We chose the BL21(DE3) strain for adjustable and efficient expression of target proteins since the system's proteins were best expressed in this strain. Given the lack of time, we went with conditions optimized beforehand in earlier experiments for the whole pathway expression: temperature of 37°C, induction with 0.5 mM IPTG concentration, and expression for 3 hours.

After SDS-PAGE gel analysis, we concluded that we successfully expressed all HfsG, HfsH, HfsJ, HfsK, and HfsL proteins from C. crescentus CB2 and CB2A strains. We noticed that HfsJ and HfsL glycosyltransferases were visible in lower quantities compared to the other proteins. Both of these protein expression conditions need to be further investigated and optimized.

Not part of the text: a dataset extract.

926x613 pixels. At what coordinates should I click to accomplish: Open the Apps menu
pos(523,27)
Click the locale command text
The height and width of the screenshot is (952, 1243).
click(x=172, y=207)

HfsL is clearly visible on the right side of the gel (Fig. 2).


Fig. 2. 12% SDS-PAGE analysis of C. crescentus CB2 strain proteins in BL21(DE3) before expression and after induction at 0.5 mM IPTG concentrations for 3 hours at 37°C. M - molecular weight ladder in kDa, Pageruler Unstained Protein Ladder, 26614 (Thermo Scientific).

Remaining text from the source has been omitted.